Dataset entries
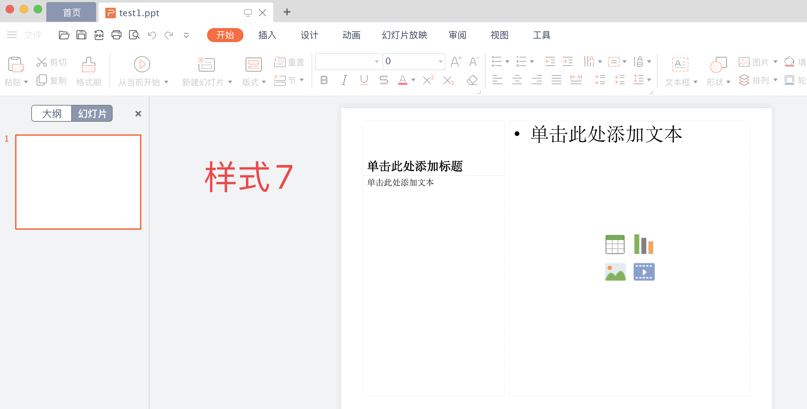Select slide 1 thumbnail
This screenshot has width=807, height=409.
click(78, 182)
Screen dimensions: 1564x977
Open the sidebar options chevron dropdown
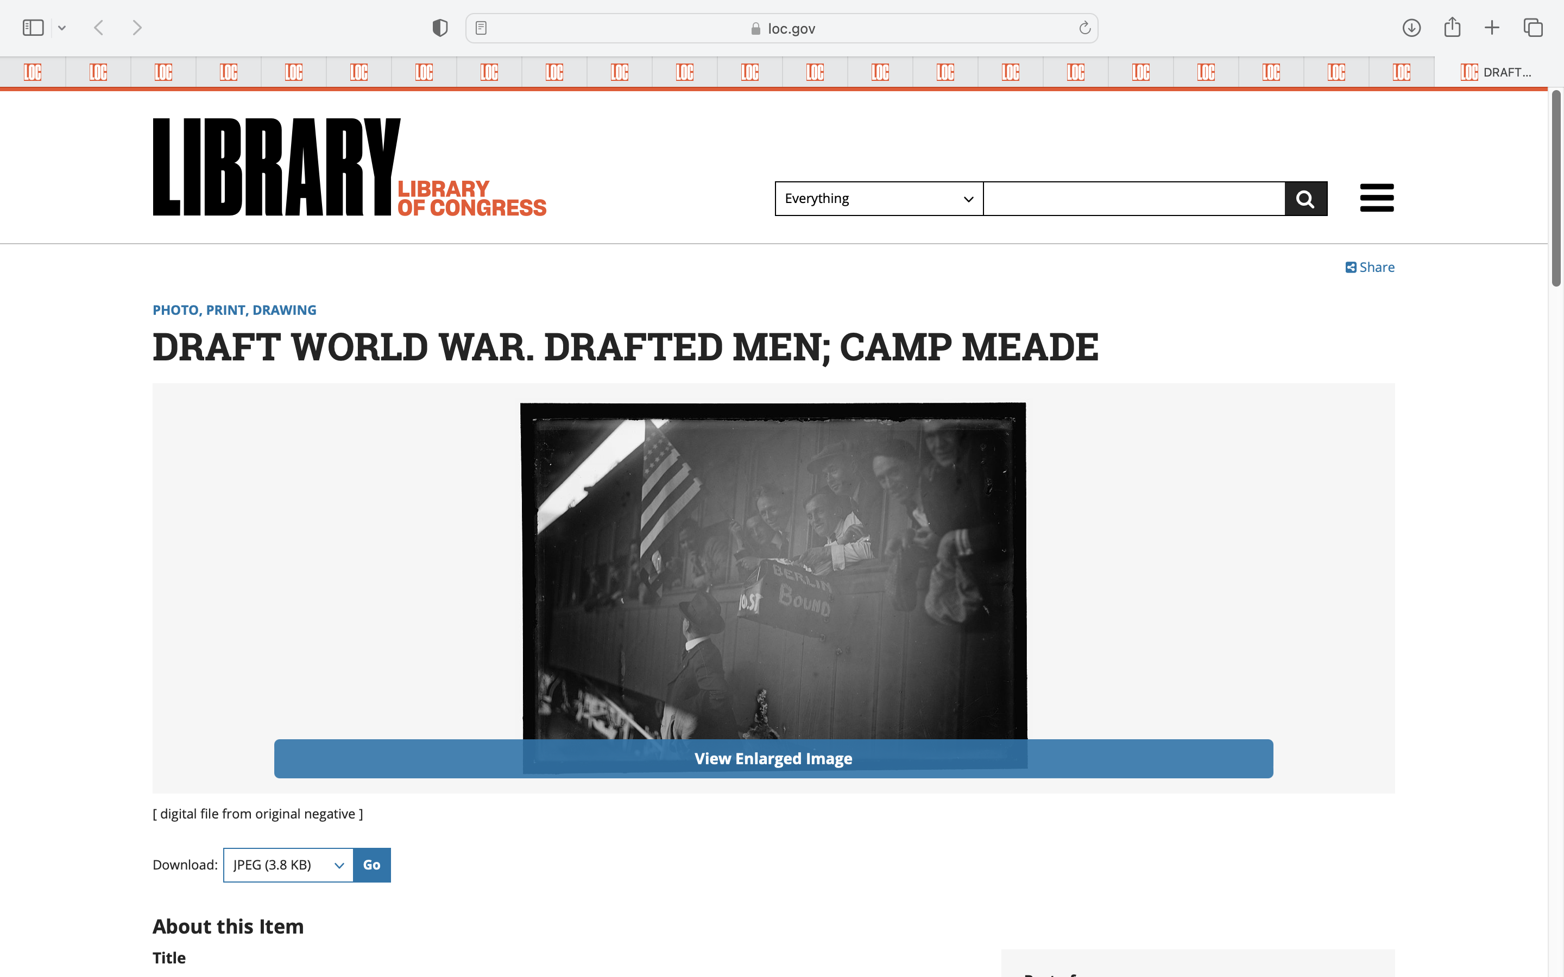[x=62, y=28]
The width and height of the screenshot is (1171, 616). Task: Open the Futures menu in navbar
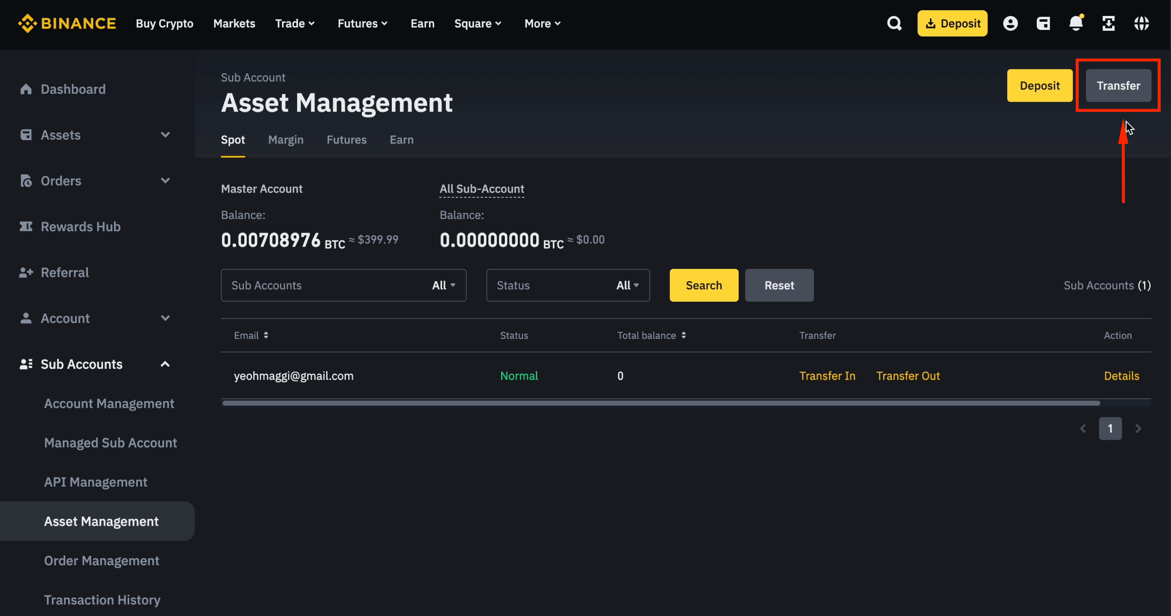coord(362,23)
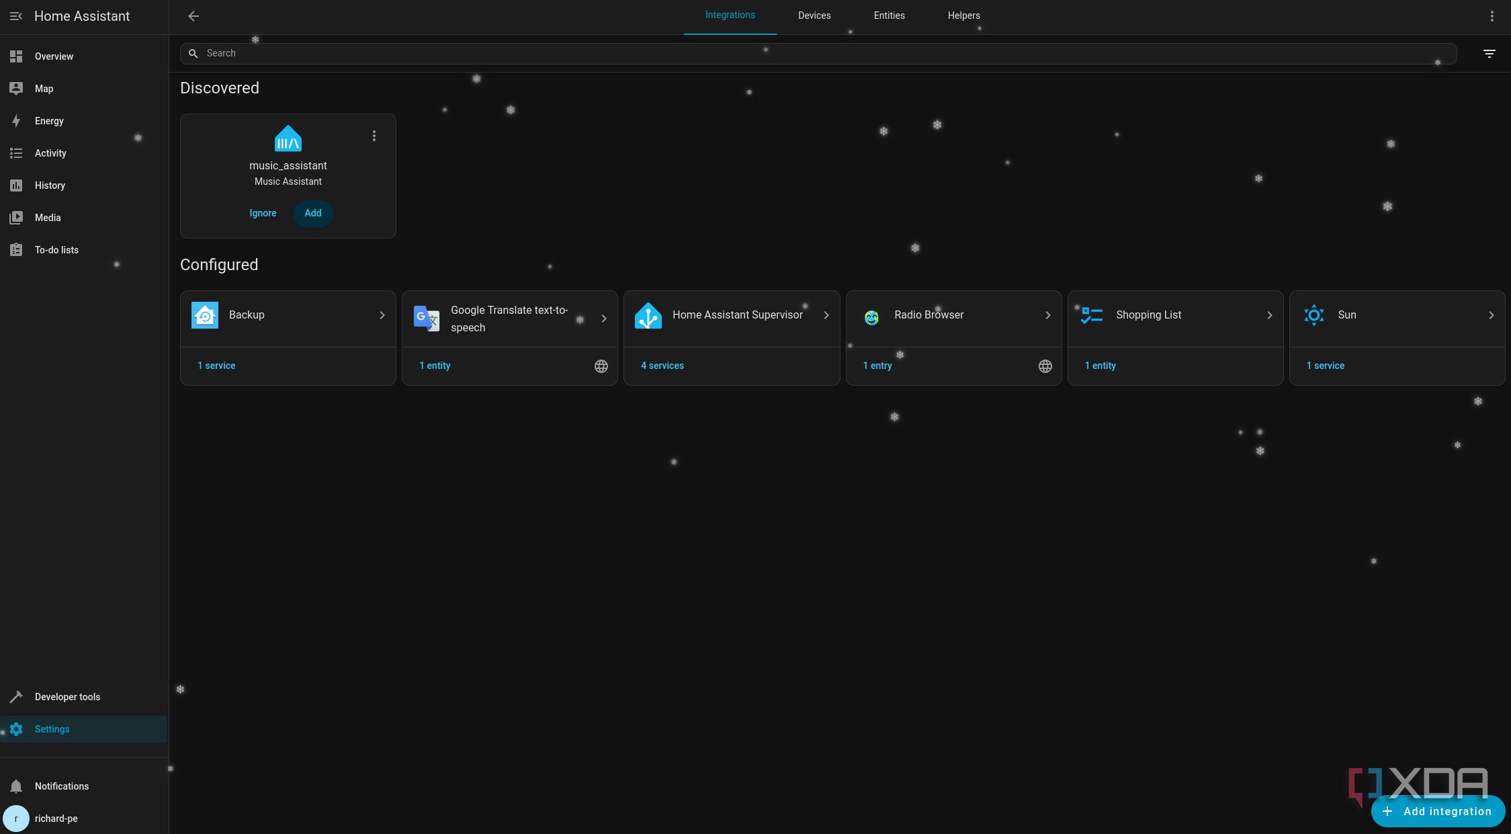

TASK DETAILS: Without any pictures, reproduce exactly the lines from the line that contains "Open the sidebar options chevron dropdown" to the end of the entries above, both ends included.

FINAL ANSWER:
Open the sidebar options chevron dropdown
[x=62, y=28]
The width and height of the screenshot is (1171, 616). Task: Open the Futures menu in navbar
coord(362,23)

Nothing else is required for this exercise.